EXERCISE GOAL>
Please write out each entry exactly as it appears.

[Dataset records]
━━━━━━━━━━━━━━━━
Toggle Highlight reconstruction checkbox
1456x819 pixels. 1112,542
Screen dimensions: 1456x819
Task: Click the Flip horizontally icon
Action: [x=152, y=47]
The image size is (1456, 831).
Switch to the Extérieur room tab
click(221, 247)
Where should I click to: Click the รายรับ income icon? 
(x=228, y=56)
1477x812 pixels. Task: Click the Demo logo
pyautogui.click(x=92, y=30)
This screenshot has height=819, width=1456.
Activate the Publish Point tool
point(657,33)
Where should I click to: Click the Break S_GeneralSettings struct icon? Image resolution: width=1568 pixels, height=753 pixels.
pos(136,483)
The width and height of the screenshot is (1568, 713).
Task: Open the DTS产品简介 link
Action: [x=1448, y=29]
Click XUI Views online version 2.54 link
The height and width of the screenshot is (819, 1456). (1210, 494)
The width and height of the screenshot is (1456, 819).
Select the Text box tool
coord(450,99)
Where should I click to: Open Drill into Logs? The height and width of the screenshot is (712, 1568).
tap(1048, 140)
━━━━━━━━━━━━━━━━
ANSWER TO THE EXERCISE>
Toggle Highlight reconstruction checkbox
1456x819 pixels. 1112,542
Screen dimensions: 1456x819
Task: Click the Flip horizontally icon
Action: [x=152, y=47]
The image size is (1456, 831).
Switch to the Extérieur room tab
click(221, 247)
Where should I click to: Click the รายรับ income icon? 
(x=228, y=56)
1477x812 pixels. Task: Click the Demo logo
pyautogui.click(x=92, y=30)
This screenshot has height=819, width=1456.
Activate the Publish Point tool
point(657,33)
Where should I click to: Click the Break S_GeneralSettings struct icon? Image resolution: width=1568 pixels, height=753 pixels.
pos(136,483)
The width and height of the screenshot is (1568, 713).
Task: Open the DTS产品简介 link
Action: [x=1448, y=29]
Click XUI Views online version 2.54 link
The height and width of the screenshot is (819, 1456). (1210, 494)
The width and height of the screenshot is (1456, 819).
Select the Text box tool
coord(450,99)
Where should I click to: Open Drill into Logs? The height and width of the screenshot is (712, 1568).
tap(1048, 140)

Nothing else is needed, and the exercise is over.